- TASK INSTRUCTIONS
In the forum replies below, update the section that starts at "I'm a person and so are you. Glad" and ends after "will continue to..." by replacing "validation" with "reassurance" and reproducing the rest unchanged.

- PASSAGE SHOWN
----

It's great to see you here and even though I'm a noob I feel tons of validation just by reading other's threads. So you are worried about the crazy label. I've been dxed with everything from social anxiety to schizophrenia. But I'm not crazy. I'm a person and so are you. Also, don't get hung up on being branded as your focus should be on getting better whether through meds and therapy or other forms of support.

I read stories on here that makes me want to minimize my own experiences. But they happened to me. I'm a person and so are you. We have ever right to heal regardless of degree or intensity of our past traumas. Getting help is hard both financially and physically but you and your kids are worth it.

I'm a person and so are you. Glad to see you.
 
Thank you. I know I am seriously seeking validation and I know what you say is true that I will continue to...
I have been so touched by your story. Don't worry we all seek validation especially when dealing with overwhelming debilitating symptoms. I'm new but this seems like an amazing group of people here who understand. You can do this. You deserve to enjoy your life. Don't be hard on yourself if you don't get things accomplished on schedule. I find if I'm not hard on myself it is much easier to get up and try again.

----

- EXTRACTED ENTRIES
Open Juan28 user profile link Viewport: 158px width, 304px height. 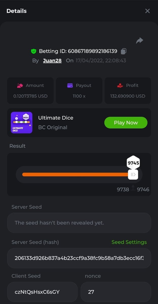coord(52,61)
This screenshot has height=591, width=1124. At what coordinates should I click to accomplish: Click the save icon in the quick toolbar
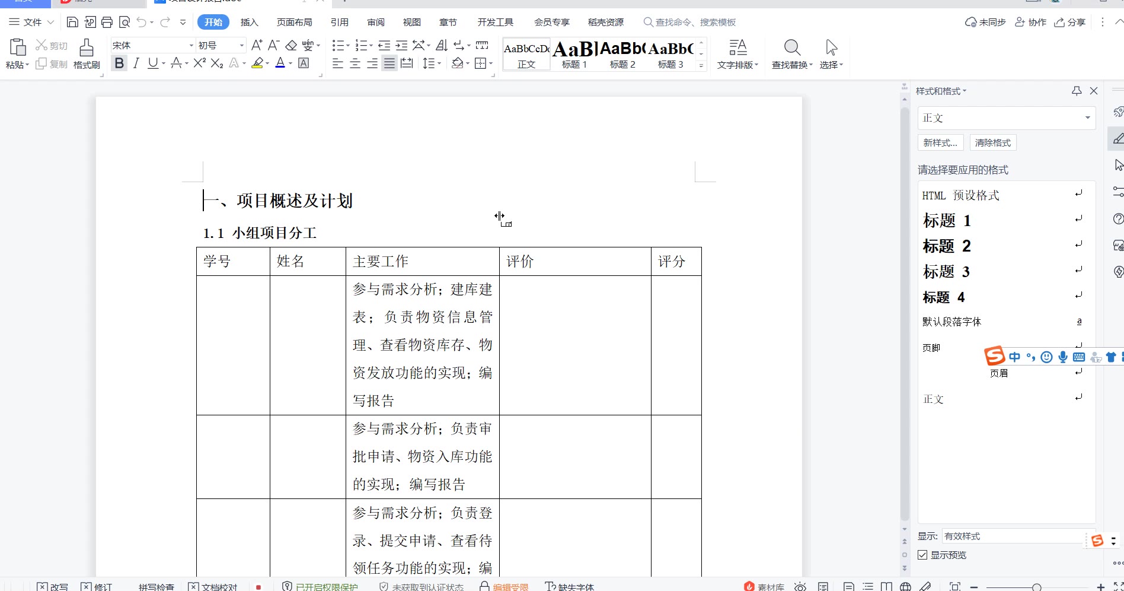pyautogui.click(x=72, y=23)
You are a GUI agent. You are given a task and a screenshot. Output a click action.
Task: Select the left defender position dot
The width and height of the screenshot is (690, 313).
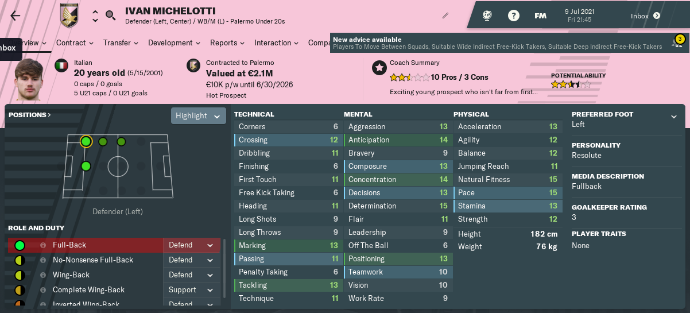click(86, 141)
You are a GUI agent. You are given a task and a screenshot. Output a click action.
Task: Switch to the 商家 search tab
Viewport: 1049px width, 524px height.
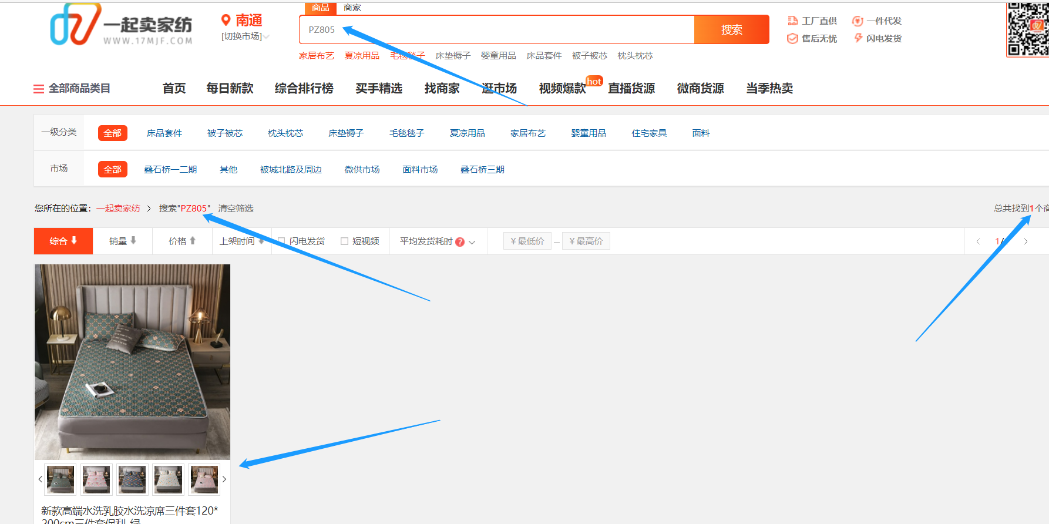[352, 8]
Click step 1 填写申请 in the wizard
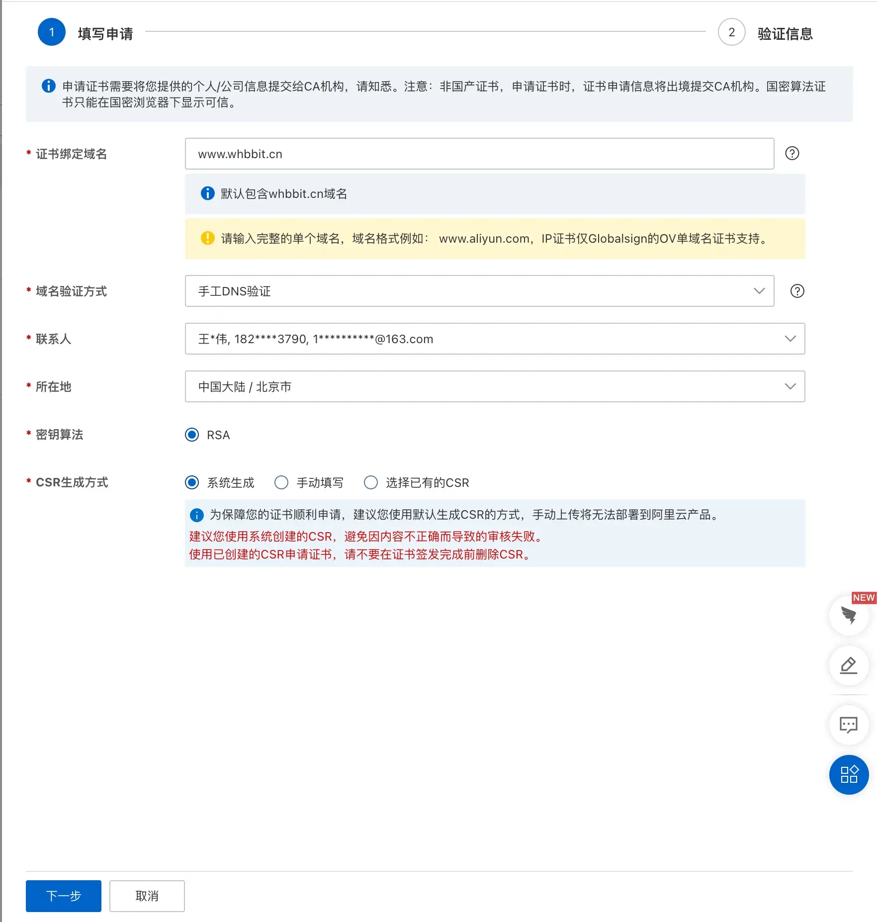 coord(52,32)
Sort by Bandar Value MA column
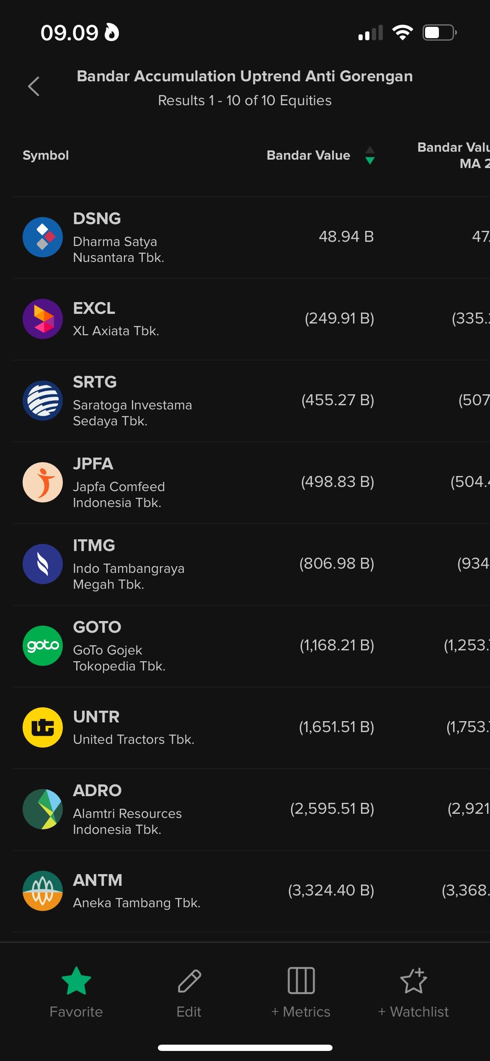This screenshot has width=490, height=1061. [x=454, y=155]
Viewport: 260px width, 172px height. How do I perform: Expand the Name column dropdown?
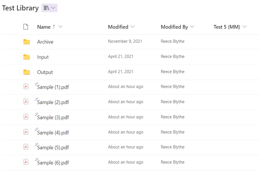point(61,27)
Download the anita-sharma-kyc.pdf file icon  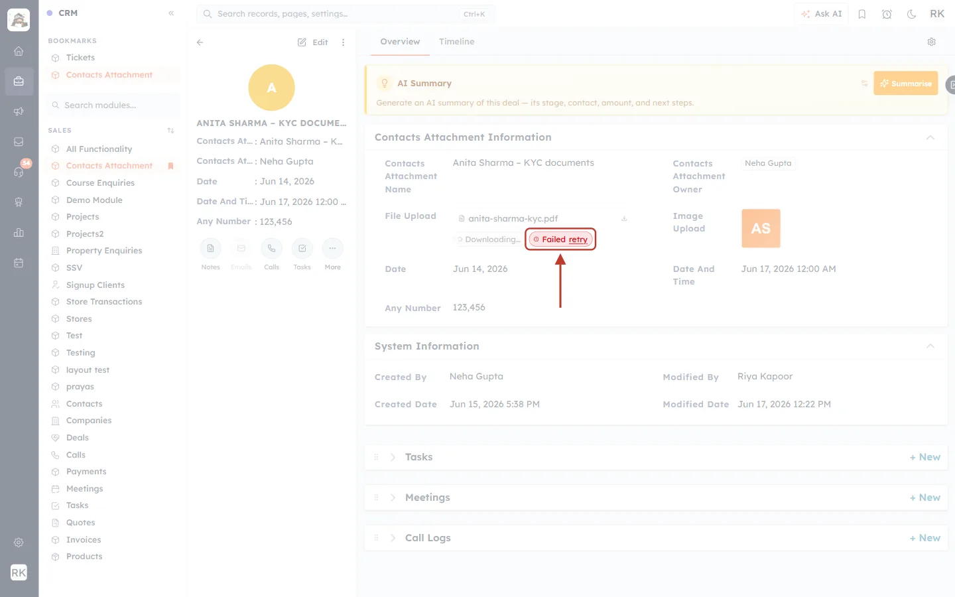[624, 218]
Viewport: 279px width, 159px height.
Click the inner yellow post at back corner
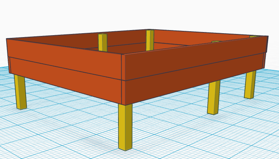click(x=150, y=40)
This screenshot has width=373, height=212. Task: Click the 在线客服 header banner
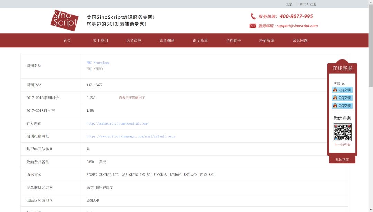pos(342,68)
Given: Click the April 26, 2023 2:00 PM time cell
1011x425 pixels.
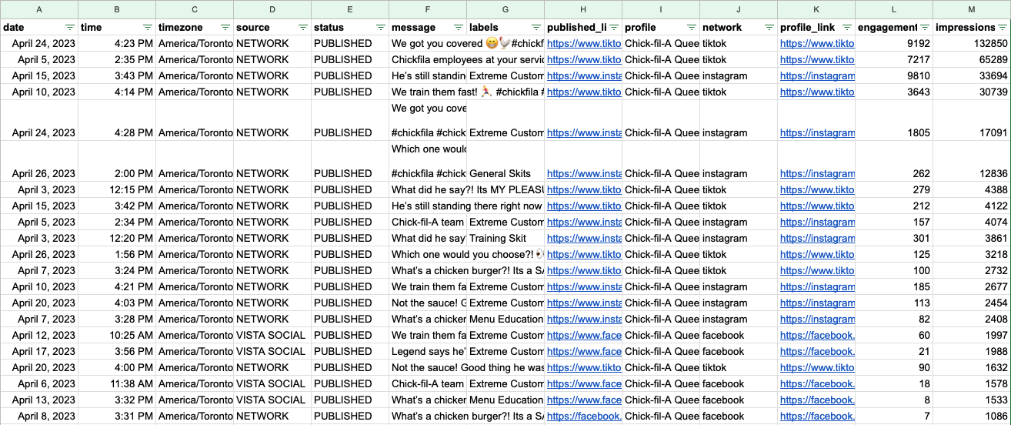Looking at the screenshot, I should [117, 173].
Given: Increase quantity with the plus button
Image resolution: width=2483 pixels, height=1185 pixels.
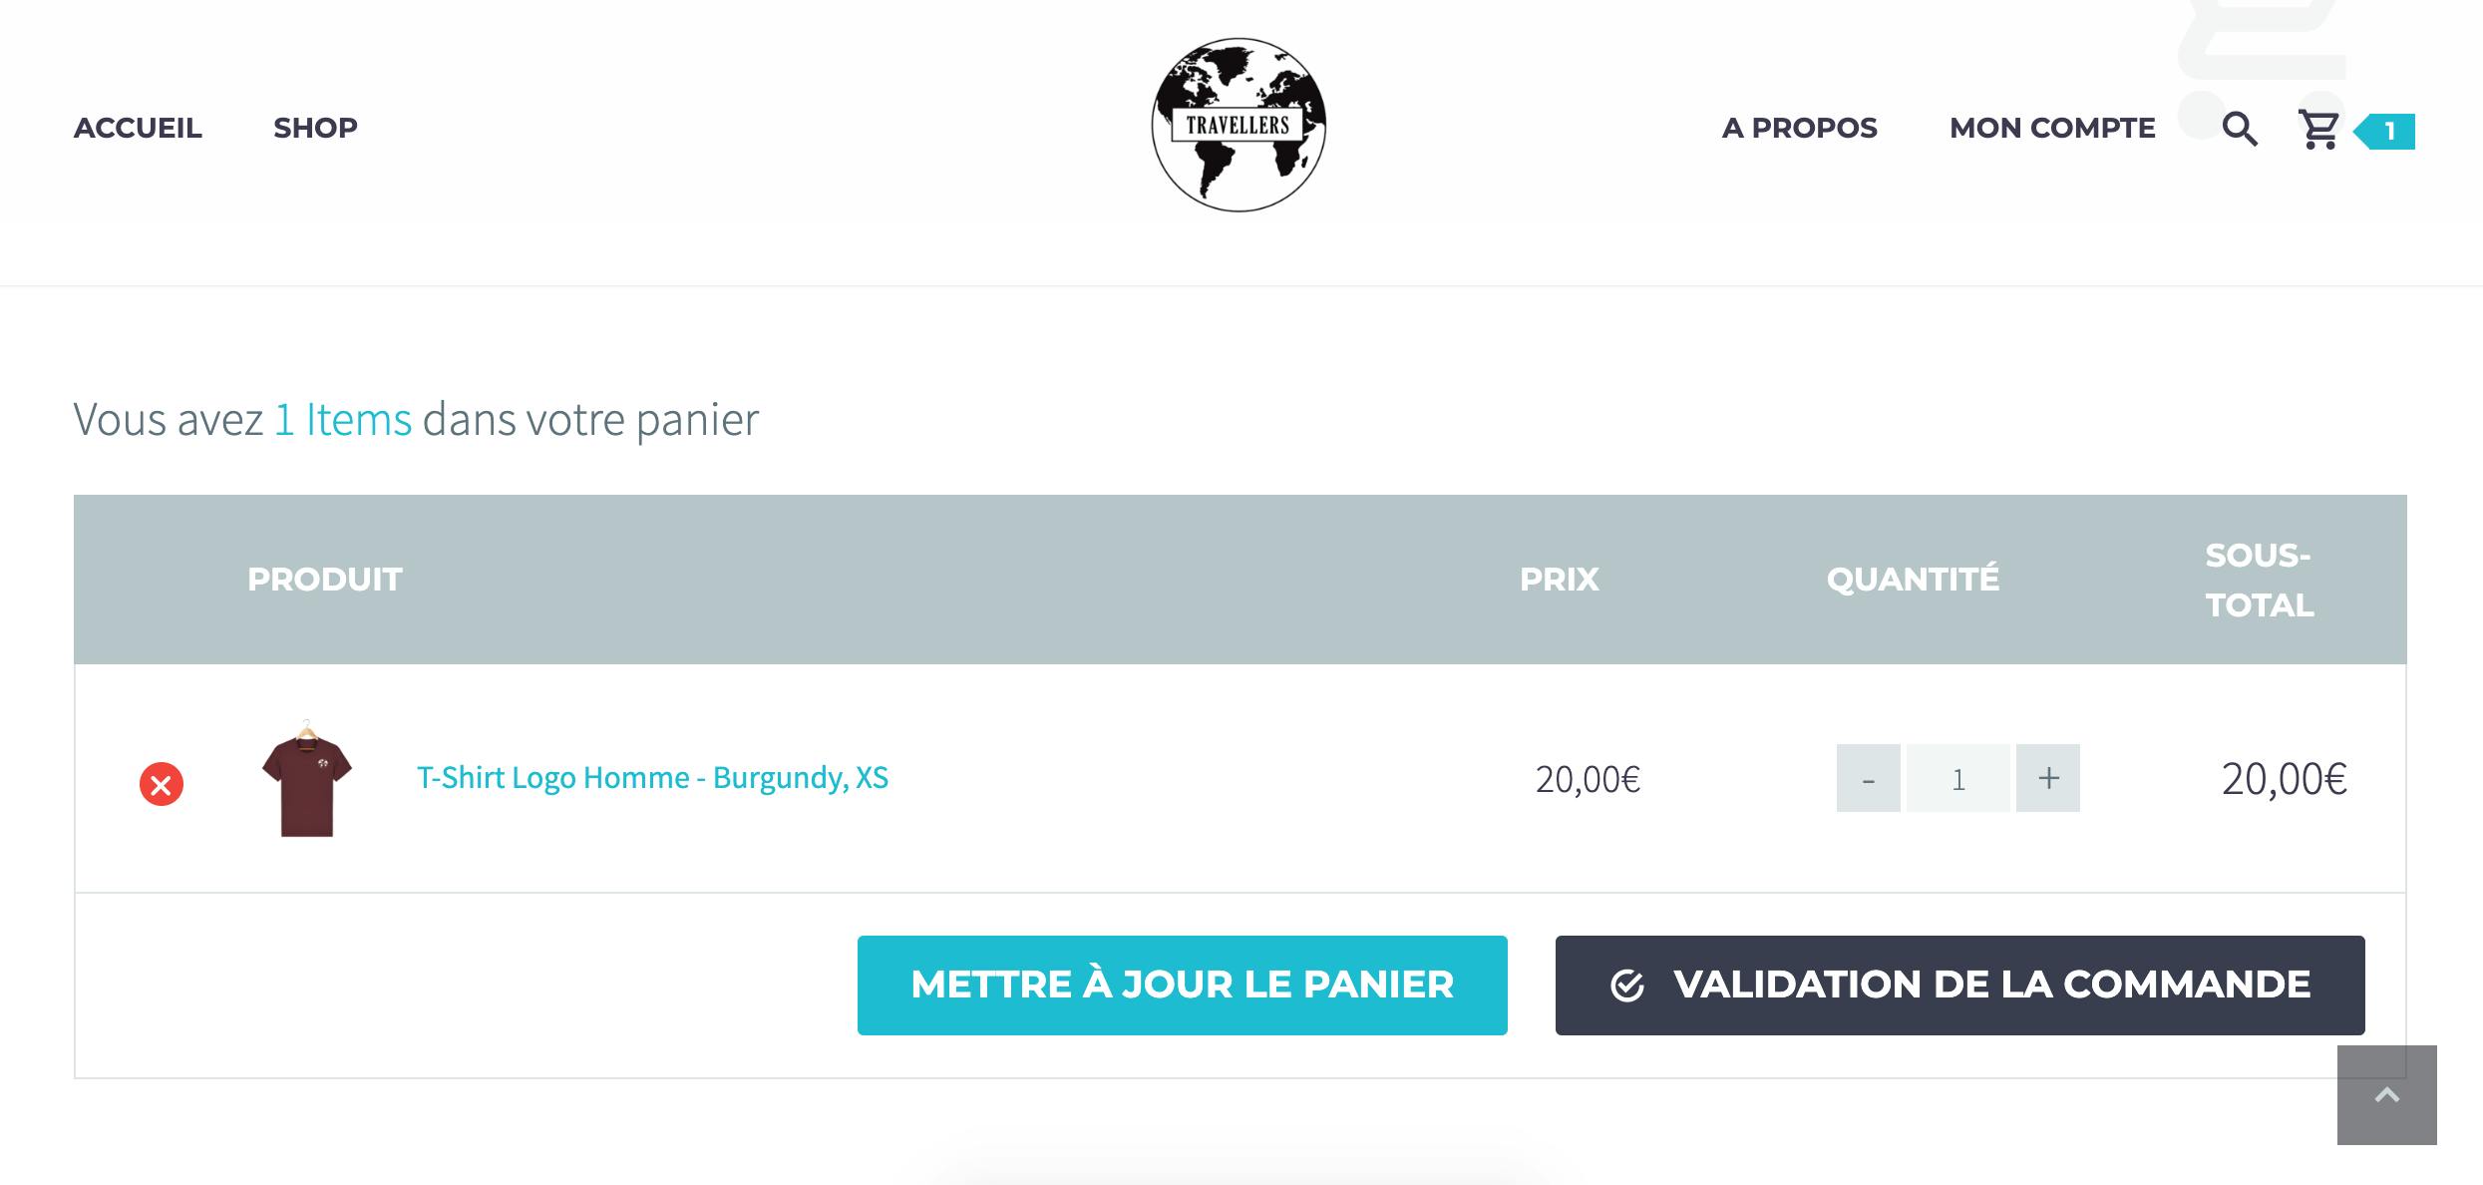Looking at the screenshot, I should pos(2048,778).
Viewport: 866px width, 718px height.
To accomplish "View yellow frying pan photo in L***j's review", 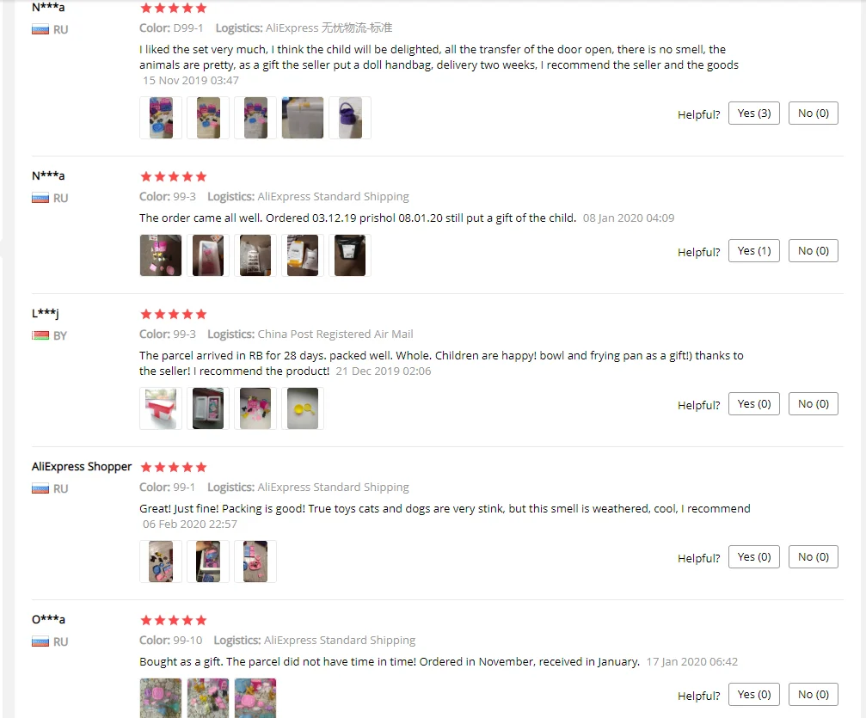I will point(303,408).
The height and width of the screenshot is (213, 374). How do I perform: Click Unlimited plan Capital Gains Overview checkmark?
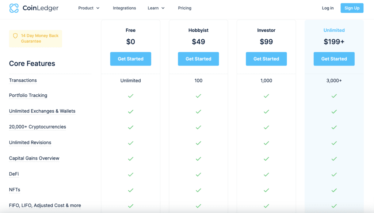click(334, 159)

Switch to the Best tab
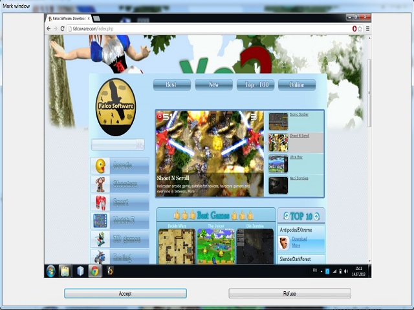click(171, 85)
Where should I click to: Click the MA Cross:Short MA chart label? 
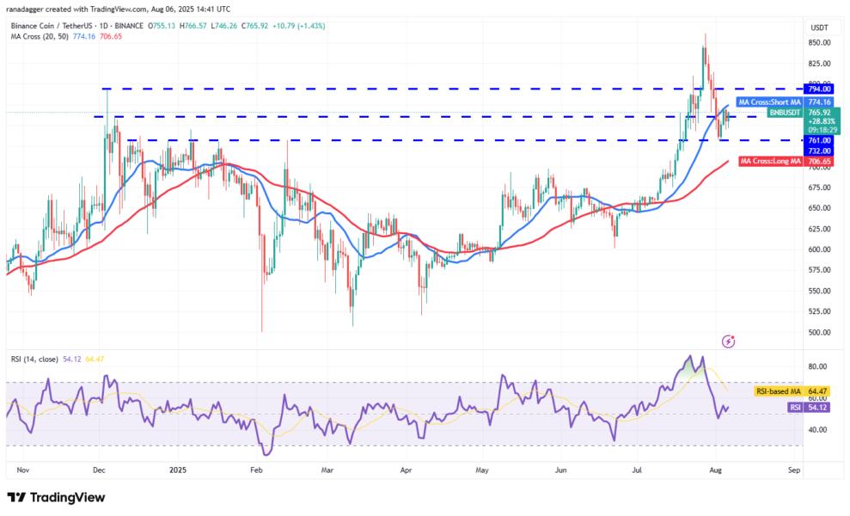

----

- RESPONSE BELOW
I'm a person and so are you. Glad to see you.
 
Thank you. I know I am seriously seeking reassurance and I know what you say is true that I will continue to...